Storia e opere di uno scultore poco conosciuto, ma in grado di riconoscere che «ogni giorno Dio fa della realtà un’opera nuova»
di Francesca Morselli
Venanzio Crocetti è uno scultore italiano che ha avuto nella vita molte onorificenze, soprattutto all’estero, ma in Italia, nonostante la sua pluripremiata produzione artistica e le sue opere importanti, è ancora poco conosciuto. Nel 2002 è stata inaugurata una fondazione-museo nell’atelier che lo scultore aveva a Roma, sulla via Cassia, che racchiude, oltre ad una cappella da lui progettata che le sue ceneri, 70 anni di produzione artistica di questo scultore.

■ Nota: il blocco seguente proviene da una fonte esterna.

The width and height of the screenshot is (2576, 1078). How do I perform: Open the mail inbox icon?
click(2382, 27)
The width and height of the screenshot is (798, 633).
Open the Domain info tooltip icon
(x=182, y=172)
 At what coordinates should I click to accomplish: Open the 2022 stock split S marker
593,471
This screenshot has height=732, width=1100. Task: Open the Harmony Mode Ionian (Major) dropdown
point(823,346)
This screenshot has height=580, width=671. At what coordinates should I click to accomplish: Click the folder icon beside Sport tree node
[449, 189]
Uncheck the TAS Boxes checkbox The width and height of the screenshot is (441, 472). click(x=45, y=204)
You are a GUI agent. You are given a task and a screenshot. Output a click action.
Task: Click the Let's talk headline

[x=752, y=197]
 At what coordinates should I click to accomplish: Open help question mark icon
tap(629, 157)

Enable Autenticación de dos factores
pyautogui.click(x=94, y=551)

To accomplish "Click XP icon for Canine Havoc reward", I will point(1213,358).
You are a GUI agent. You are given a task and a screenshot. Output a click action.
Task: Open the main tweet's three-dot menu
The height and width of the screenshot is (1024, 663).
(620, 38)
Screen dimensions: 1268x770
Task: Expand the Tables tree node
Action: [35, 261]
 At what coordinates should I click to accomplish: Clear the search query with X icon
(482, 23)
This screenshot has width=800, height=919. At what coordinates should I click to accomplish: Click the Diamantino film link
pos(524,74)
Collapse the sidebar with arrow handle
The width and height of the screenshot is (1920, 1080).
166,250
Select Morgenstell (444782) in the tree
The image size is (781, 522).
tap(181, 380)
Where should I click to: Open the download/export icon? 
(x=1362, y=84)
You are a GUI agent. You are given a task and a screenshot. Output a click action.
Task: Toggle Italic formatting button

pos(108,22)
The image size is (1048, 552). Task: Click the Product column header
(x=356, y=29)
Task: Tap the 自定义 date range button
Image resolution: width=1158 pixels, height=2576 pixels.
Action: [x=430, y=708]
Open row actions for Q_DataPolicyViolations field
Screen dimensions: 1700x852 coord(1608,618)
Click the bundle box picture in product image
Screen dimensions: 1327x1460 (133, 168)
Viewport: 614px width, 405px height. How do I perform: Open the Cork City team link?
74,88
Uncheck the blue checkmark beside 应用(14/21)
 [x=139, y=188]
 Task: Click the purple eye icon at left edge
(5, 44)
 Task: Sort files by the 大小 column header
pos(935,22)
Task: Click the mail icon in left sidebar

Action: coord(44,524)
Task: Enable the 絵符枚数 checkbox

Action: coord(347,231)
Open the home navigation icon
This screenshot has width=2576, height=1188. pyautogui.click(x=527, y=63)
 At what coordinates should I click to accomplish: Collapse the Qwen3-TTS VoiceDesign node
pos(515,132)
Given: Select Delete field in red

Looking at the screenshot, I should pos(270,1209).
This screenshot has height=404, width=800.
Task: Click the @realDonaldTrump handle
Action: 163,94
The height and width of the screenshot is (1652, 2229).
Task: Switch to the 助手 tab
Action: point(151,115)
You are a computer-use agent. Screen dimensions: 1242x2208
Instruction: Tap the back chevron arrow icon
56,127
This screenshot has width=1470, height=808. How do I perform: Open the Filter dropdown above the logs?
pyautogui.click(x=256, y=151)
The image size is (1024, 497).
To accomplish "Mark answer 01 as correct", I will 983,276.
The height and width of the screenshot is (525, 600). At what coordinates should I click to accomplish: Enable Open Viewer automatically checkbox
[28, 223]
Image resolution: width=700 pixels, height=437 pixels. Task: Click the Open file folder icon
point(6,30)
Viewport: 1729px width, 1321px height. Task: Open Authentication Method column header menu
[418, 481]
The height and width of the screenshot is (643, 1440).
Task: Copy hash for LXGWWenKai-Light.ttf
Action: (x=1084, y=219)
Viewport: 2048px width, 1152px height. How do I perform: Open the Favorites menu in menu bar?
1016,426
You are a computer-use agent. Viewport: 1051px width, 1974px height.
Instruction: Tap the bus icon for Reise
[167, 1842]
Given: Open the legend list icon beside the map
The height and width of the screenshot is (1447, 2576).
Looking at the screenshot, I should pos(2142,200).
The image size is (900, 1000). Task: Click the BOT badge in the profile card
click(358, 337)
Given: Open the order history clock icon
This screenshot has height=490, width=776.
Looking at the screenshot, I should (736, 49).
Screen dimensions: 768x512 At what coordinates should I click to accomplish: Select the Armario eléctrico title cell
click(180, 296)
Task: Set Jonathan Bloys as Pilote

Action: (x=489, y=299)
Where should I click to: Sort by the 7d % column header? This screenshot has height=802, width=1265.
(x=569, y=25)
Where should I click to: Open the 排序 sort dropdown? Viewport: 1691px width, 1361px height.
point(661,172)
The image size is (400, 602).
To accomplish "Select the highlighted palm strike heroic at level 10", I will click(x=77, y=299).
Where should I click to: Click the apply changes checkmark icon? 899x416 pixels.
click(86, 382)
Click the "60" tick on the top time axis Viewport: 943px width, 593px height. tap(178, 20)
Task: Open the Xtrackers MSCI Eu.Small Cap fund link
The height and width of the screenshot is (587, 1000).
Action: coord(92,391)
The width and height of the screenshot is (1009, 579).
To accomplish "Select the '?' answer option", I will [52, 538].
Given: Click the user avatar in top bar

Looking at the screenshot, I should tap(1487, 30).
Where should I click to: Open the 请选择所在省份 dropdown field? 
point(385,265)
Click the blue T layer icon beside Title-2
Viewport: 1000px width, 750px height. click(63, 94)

Nato in Abruzzo il 4 agosto 1913 e morto il 3 febbraio 2003, Crocetti ha lavorato per quasi ottant’anni senza tregue, senza rincorrere le avanguardie artistiche e le novità, senza rotture e sperimentazioni, ma seguendo una sua idea di classicismo che lo ha avvicinato agli artigiani che hanno tramandato i reperti archeologici della sua terra, l’Abruzzo.
La sua arte è senza tempo, legata alle suggestioni antiche, alla sua tradizione contadina. I suoi soggetti sono donne umili che lavorano e che compiono azioni quotidiane, e soprattutto animali: buoi, cavalli ma anche leoni e tigri che lui studia allo zoo e nei circhi di Roma. La sua tradizione figurativa fonda le radici nel cosiddetto “Guerriero di Capestrano” (scultura del VI sec. a.C.), fino ad arrivare alla realtà del suo tempo, senza oltrepassare il limite del reale e del vero.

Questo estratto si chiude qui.